Choosing the Right Tractor
There's no denying a tractor is one of the most important tools on an acreage. From moving snow to mowing the grass, from digging holes to hauling loads, the uses are endless. And with such a large investment, you'll want to know exactly what you need before signing on the dotted line. Here are some tips to help you select the best-suited model and some features to consider.
Consider your property
It's important to think about the number of acres you own and to account for any land you plan to buy in the future. Buying an appropriate tractor up front is often more cost effective than upgrading a short time later. To ensure your equipment can grow with your property, consider your future needs. Will you need to till a large garden? Do you plan on working with horses or livestock? Are you planning to use the tractor to mow the lawn? Since certain jobs require specific attachments and horsepower, answering these questions will help provide you with the greatest long-term value.
Sizes and configurations
With the number of affordable used tractors on the auction lists and dealer lots diminishing, many acreage owners are considering buying new. "Used utility tractors are very expensive -- you won't find any bargains," says John Nowatzki, ag machine systems specialist with North Dakota State University Extension. "Tractors hold their value."

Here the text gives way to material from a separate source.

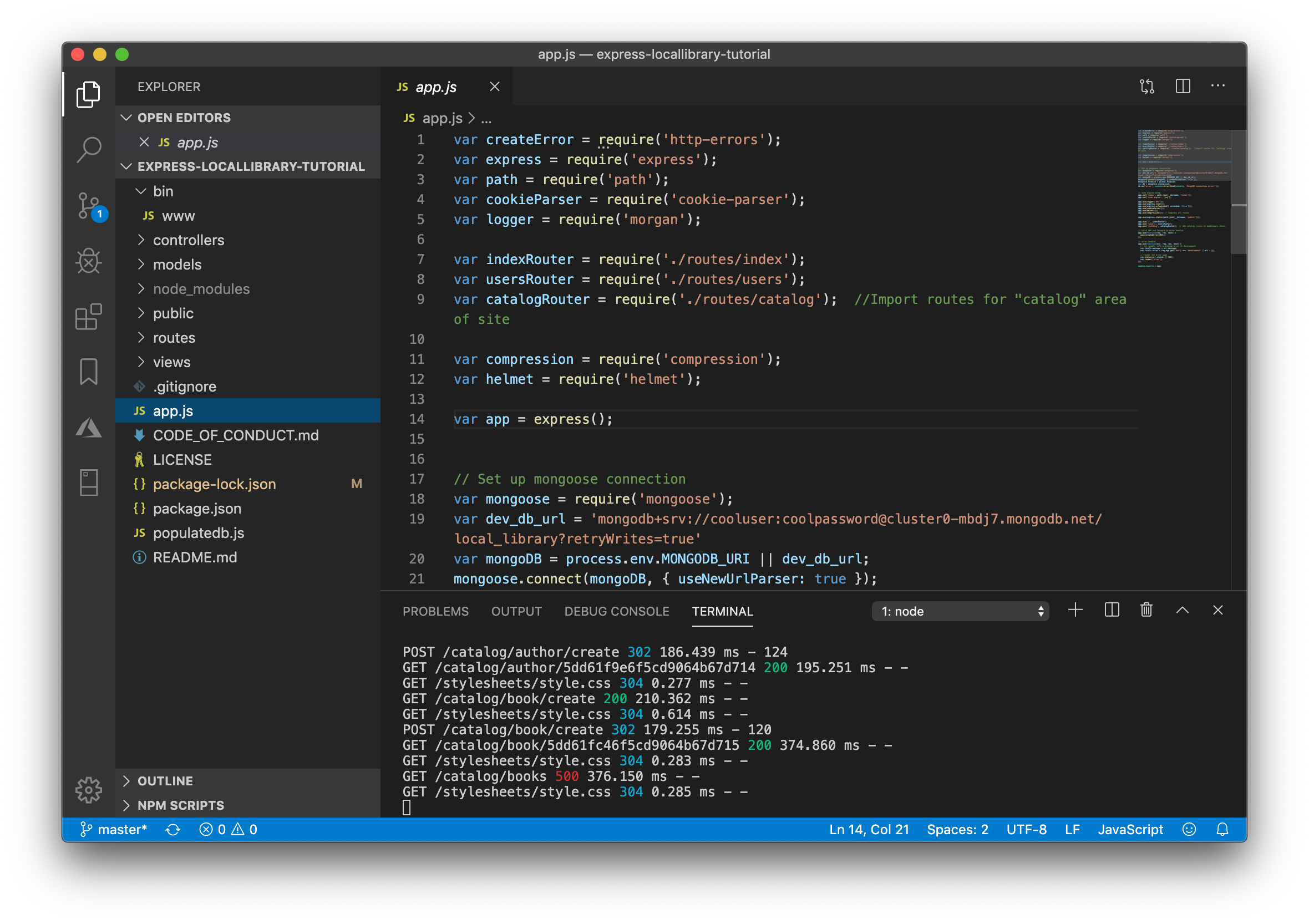Open the Search view in activity bar
This screenshot has width=1309, height=924.
pyautogui.click(x=89, y=150)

And the benefits of new tractors of all sizes are attractive. Not only are new tractors safer and more fuel efficient, they're being sold in a wide variety of configurations that fit most every need. Features that once only appeared on high-horsepower models are now offered on smaller tractors, including on-the-go shifting, full cabs, and higher-flow hydraulics.
In many cases, subcompact tractors (roughly 20 to 30 hp.) are capable of tackling the jobs on your property. Most manufacturers offer a range of transmission and hydraulic options, as well as smooth three-point hitch operation and easy PTO control. With implements available -- including loaders, backhoes, mowers, tillers and more -- subcompacts are useful for smaller properties with lighter tasks.
Moving up in size, compact tractors (roughly 25 to 60 hp.) and utility tractors (roughly 40 to 70 hp.) are capable of doing even more, with added transmission, PTO, and hydraulic options, as well as heavier loader lift capacities for a wider range of tasks.